■ **Entries provided**:

-=-=-=-=-

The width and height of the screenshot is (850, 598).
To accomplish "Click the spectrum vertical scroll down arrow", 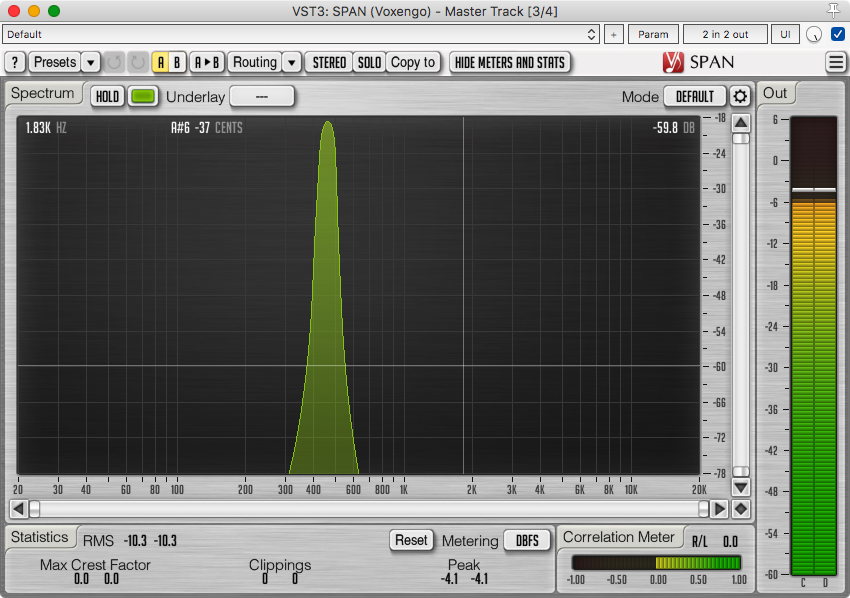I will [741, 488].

-=-=-=-=-

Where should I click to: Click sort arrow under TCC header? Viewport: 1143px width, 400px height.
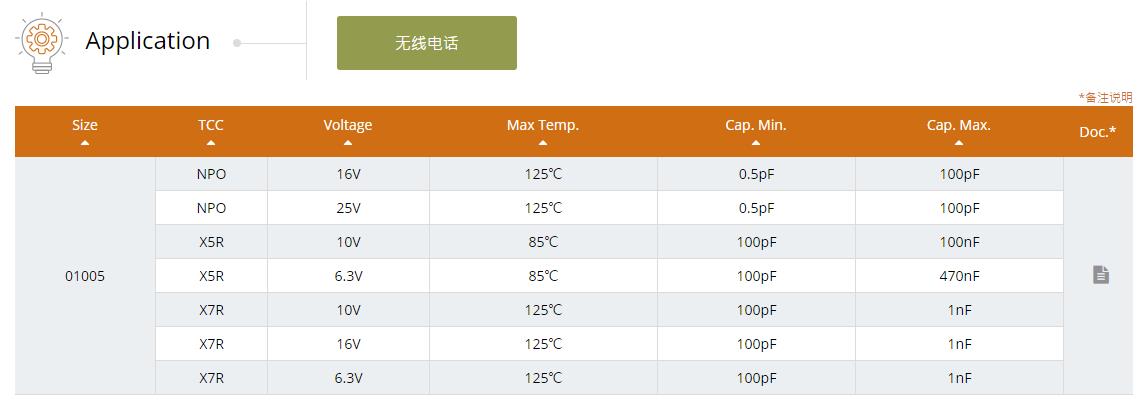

-=-=-=-=-

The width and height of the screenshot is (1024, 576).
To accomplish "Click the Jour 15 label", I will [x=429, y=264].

-=-=-=-=-

■ **Task directions**:
After reading through the material, report every line that holds "width".

■ **Output for this exercise**:
The width and height of the screenshot is (850, 598).
Where should I click to: Click sort arrow under TCC header? Viewport: 1143px width, 400px height.
The width and height of the screenshot is (1024, 576).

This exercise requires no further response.